The club's 1.25-meter repeater, the 224.280 repeater, negative offset, is also located at Cox South Hospital in Springfield. At almost the same time as we started receiving interference on the 442.275 repeater, we also started having problems with receive sensitivity on the 224.280. The interference appeared to be there all the time. This coincidence has hindered progress getting the problem resolved.
Club leadership felt it was more important to tackle interference on the 442.275 repeater since it had more use.
While at the site, with the UHF repeater interference resolved, James looked into the interference to this repeater as well and confirmed that it is the 72.720 MHz GPS Synchronization transmitter used by the hospital to synchronize all the clocks inside the hospital patient rooms!
This interference, which also began about 6 months ago, has been reported to the hospital. We found the unit not operating properly several months ago - it was transmitting 24/7. Normally, it transmits from 39 minutes after the hour to 9 minutes after the hour. Cox engineering contacted the company, who found several problems with the unit, and they replaced it completely. This did not fix the amplifier, however. The unit, manufactured by Primex out of Canada, uses a TPL amplifier for use in the 70 MHz band. The amplifier itself is not type accepted by the FCC and is produced for export use only. It is a very dirty amplifier with no output filtering. Primex gets the unit and their exciter type accepted as a single unit and imports it back to the US.

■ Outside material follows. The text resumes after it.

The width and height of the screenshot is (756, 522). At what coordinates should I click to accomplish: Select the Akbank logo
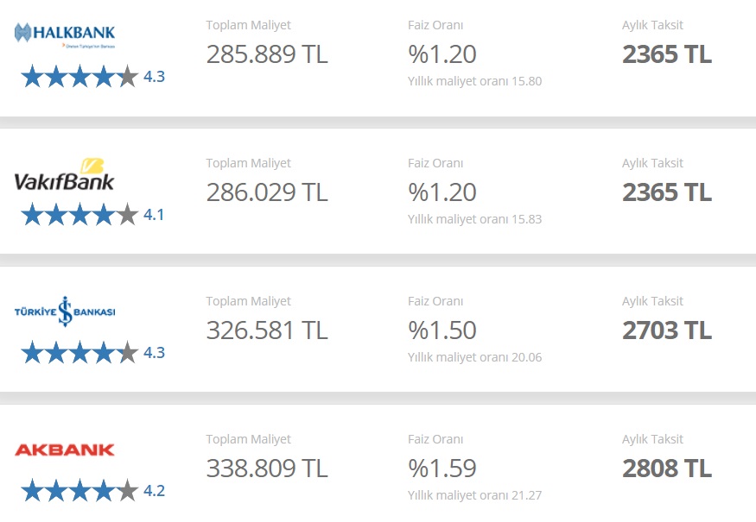click(65, 450)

Today, James measured 45-watts of RF on the 3rd harmonic of 218.160 MHz. With a third harmonic that powerful, it is desensing our receiver and we are hearing that transmitters data on the input to our repeater.
You may have heard it - it sounds like desense noise like when your repeater's duplexers are not tuned properly. James checked our duplexers today and found them to be in tune properly, ruling out desense from our transmitter. However, when the GPS transmitter was unplugged during the middle of an interference burst, the problem went away immediately.
Jeff Kerr, KC0VGC, is working with a representative at Cox to help us get the problem resolved.
We hope this problem will be resolved soon as well so the repeater can be turned back on and used by everyone once again.
If you have a tri-band HT, or other 220 rig, maybe you have a mobile that's been shelved for awhile and not used, or maybe you haven't programmed your 220 frequencies into your new rig because you didn't know we had a 220 repeater in Springfield, make sure and program in the 224.280 repeater with a negative offset. The PL tone is 162.2 Hz. Watch this website and the Nixa Hams Yahoo! group for updates and details announcing when the problem is resolved and it will be back on the air.